While Songbijit, believed to be based in Myanmar, provides broad directions, the operations of the outfit are managed by its "army chief" Bishnu Goyari alias Bidai and his deputy Binod Mushahary alias Batha. Assam Police intelligence inputs suggest that both are based in the dense forested areas along the Indo-Bhutan border. Military operations, both of the area-clear and area-domination varieties, for the past one year include "Operation All Out" launched by the Army, Police, SSB and CRPF. MHA sources have indicated 113 militants have been killed and more than 1400 including overground workers of the outfit have been arrested since the December 2014 attacks. Among the militants killed in 2016 are some of Bidai's confidants -- his personal security officer Biron Narzary and Birbal Islary, who worked closely with him. This reportedly reduced the outfit's strength to only "20-25 cadres". The ministry sources, however, indicate a possible "slackness" which might have affected the operations, allowing the outfit to recover some of its strength. The Assam government's new assessment indicates that the outfit has "30-40 militants holed up in the state, while another 100 are in hiding in Myanmar."

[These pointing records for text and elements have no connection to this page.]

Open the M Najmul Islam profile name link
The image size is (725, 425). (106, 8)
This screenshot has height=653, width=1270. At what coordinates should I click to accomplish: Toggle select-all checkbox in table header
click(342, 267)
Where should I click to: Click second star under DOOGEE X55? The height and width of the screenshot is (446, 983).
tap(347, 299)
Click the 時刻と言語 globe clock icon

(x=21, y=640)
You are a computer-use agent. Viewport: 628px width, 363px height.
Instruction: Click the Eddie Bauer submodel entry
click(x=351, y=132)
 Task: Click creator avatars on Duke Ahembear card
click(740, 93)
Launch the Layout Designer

Past incidents and present trends suggest that the 5 August attack will not be the last by the NDFB-S.

On 27 July, Kiren Rijiju, Minister of state for Home Affairs ruled out peace talks with the NDFB-S, citing the outfit's penchant for killing innocent civilians. He also hinted that the operation against the outfit launched by the state and the central forces along with "cooperation" from Bhutan had been "successful". The official assessment, as the 5 August attack demonstrated, was way off track. By early 2016, the security force operations had lost steam, allowing the cadres who had retreated to Myanmar to return. In the past six months, not only has the outfit remained active in Kokrajhar, Chirang and Sonitpur districts, it seems to have adapted to the technique of carrying out attacks with small action teams. In case the team flounders and is neutralized, the damage to the outfit is minimal in terms of foot soldiers and weapons lost.

Several factors work in favour of insurgent outfits in the Bodo heartland, apart from facilitating conditions such as the challenging topography and a weak police force. Bodos, Adivasis, Muslims, and other tribes compete among each other for scarce land and livelihood sources, making the region an ethnic tinderbox unless administered well. The governance administered by the Bodoland Territorial Area District (BTAD), however, is in shambles. Insurgent outfits such as the Bodo Liberation Tigers (BLT) who gave up arms and elevated themselves to be political masters in the region have proved to be only self-aggrandizing leaders. Unemployment is high and so is poverty. That explains why outfits like the NDFB-S are able to continue recruiting young men from the area by promising them a decent pay, a cut from extorted wealth and a gun to brandish. All these constitute a liberating experience for a lot of young men who either were deprived of opportunities due to bad governance or have grown up in an area where an easy way of life is a norm. A large number of them also opt to be overground workers for the outfit, providing intelligence, arranging logistics and extorting from local businessmen and contractors. A well-oiled network that maintains the sanctity of the routes from Assam through Arunachal Pradesh to Myanmar transports the new cadres to the outfit's facilities, where they undergo training before re-entering Assam.

Past incidents and present trends suggest that the 5 August attack will not be the last by the NDFB-S. Despite political promises that the killers will be taken to task and security assessments that swear on the outfit's weakness, facilitating conditions will preserve the outfit's fire power -- to hit and to shock.